*Instructions:*
a) Rename "Collecting" to "Fetching" throughout the pip installation log in the TensorFlow notebook. Give the log again, beginning at the words "Collecting keras>=3.5.0" and stopping after "numpy-2.1.3-cp310-cp310-win_amd64.whl (12.9 MB)".
b) In the TensorFlow notebook, the sample text on cybersecurity calls protecting sensitive data from unauthorized access paramount. What reason does it give?
c) Continue the TensorFlow notebook from the point where it stops.

[start Document section]

In [1]:
pip install tensorflow numpy

Collecting tensorflow
  Using cached tensorflow-2.19.0-cp310-cp310-win_amd64.whl (375.7 MB)
Collecting numpy
  Downloading numpy-2.2.5-cp310-cp310-win_amd64.whl (12.9 MB)
     -------------------------------------- 12.9/12.9 MB 320.7 kB/s eta 0:00:00
Collecting grpcio<2.0,>=1.24.3
  Using cached grpcio-1.71.0-cp310-cp310-win_amd64.whl (4.3 MB)
Collecting h5py>=3.11.0
  Using cached h5py-3.13.0-cp310-cp310-win_amd64.whl (3.0 MB)
Collecting keras>=3.5.0
  Downloading keras-3.9.2-py3-none-any.whl (1.3 MB)
     ---------------------------------------- 1.3/1.3 MB 481.6 kB/s eta 0:00:00
Collecting termcolor>=1.1.0
  Using cached termcolor-3.1.0-py3-none-any.whl (7.7 kB)
Collecting absl-py>=1.0.0
  Using cached absl_py-2.2.2-py3-none-any.whl (135 kB)
Collecting google-pasta>=0.1.1
  Using cached google_pasta-0.2.0-py3-none-any.whl (57 kB)
Collecting numpy
  Downloading numpy-2.1.3-cp310-cp310-win_amd64.whl (12.9 MB)
     -------------------------------------- 12.9/12.9 MB 906.1 kB/s eta 0:00:

In [2]:
import numpy as np
from tensorflow.keras.preprocessing.text import Tokenizer
from tensorflow.keras.preprocessing.sequence import pad_sequences
from tensorflow.keras.models import Sequential
from tensorflow.keras.layers import LSTM, Dense, Embedding
import tensorflow as tf

In [3]:

texts = [
    "Artificial intelligence is revolutionizing industries worldwide. Machine learning algorithms enable computers to analyze complex patterns and make intelligent decisions. These systems continuously improve through experience and data analysis.",
    
    "The future of technology lies in neural networks and deep learning. These sophisticated systems can process vast amounts of information and identify patterns that humans might miss. Advanced AI models are now capable of generating human-like text and creative content.",
    
    "Cloud computing has transformed modern business operations. Companies can now scale their infrastructure instantly and access powerful computing resources on demand. This technology enables remote work and global collaboration while reducing operational costs.",
    
    "Cybersecurity is becoming increasingly critical in our digital world. As systems become more connected, protecting sensitive data from unauthorized access is paramount. Modern security solutions use AI and machine learning to detect and prevent cyber threats.",
    
    "The Internet of Things is creating a more connected world. Smart devices communicate with each other to automate daily tasks and improve efficiency. This network of connected devices generates valuable data that can be analyzed for better decision-making."

[end Document section]
[start Extracted data]

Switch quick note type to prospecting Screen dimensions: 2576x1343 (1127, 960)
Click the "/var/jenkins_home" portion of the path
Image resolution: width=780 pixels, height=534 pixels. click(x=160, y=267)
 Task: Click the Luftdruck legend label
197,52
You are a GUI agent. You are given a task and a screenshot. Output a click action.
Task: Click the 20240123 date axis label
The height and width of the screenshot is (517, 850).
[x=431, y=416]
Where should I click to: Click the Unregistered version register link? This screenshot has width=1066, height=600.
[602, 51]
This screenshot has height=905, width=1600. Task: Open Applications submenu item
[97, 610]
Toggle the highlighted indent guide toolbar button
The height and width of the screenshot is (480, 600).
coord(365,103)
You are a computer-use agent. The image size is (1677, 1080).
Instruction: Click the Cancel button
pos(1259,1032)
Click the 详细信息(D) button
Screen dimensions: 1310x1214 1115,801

[end Extracted data]

*The responses:*
a)
Fetching keras>=3.5.0
  Downloading keras-3.9.2-py3-none-any.whl (1.3 MB)
     ---------------------------------------- 1.3/1.3 MB 481.6 kB/s eta 0:00:00
Fetching termcolor>=1.1.0
  Using cached termcolor-3.1.0-py3-none-any.whl (7.7 kB)
Fetching absl-py>=1.0.0
  Using cached absl_py-2.2.2-py3-none-any.whl (135 kB)
Fetching google-pasta>=0.1.1
  Using cached google_pasta-0.2.0-py3-none-any.whl (57 kB)
Fetching numpy
  Downloading numpy-2.1.3-cp310-cp310-win_amd64.whl (12.9 MB)

b) Protecting sensitive data from unauthorized access is paramount because systems are becoming more connected.

c)
]


In [4]:

# Tokenize the text
tokenizer = Tokenizer()
tokenizer.fit_on_texts(texts)
total_words = len(tokenizer.word_index) + 1

In [5]:
# Create sequences
sequences = []
for line in texts:
    token_list = tokenizer.texts_to_sequences([line])[0]
    for i in range(1, len(token_list)):
        n_gram_sequence = token_list[:i+1]
        sequences.append(n_gram_sequence)

In [6]:

# Pad sequences
max_sequence_len = max([len(x) for x in sequences])
sequences = np.array(pad_sequences(sequences, maxlen=max_sequence_len, padding='pre'))

In [7]:
# Create training data
X = sequences[:, :-1]
y = sequences[:, -1]
y = tf.keras.utils.to_categorical(y, num_classes=total_words)

# Enhanced model with better architecture
model = Sequential([
    Embedding(total_words, 128, input_length=max_sequence_len-1),
    LSTM(256, return_sequences=True),
    LSTM(128),
    Dense(128, activation='relu'),
    Dense(total_words, activation='softmax')
])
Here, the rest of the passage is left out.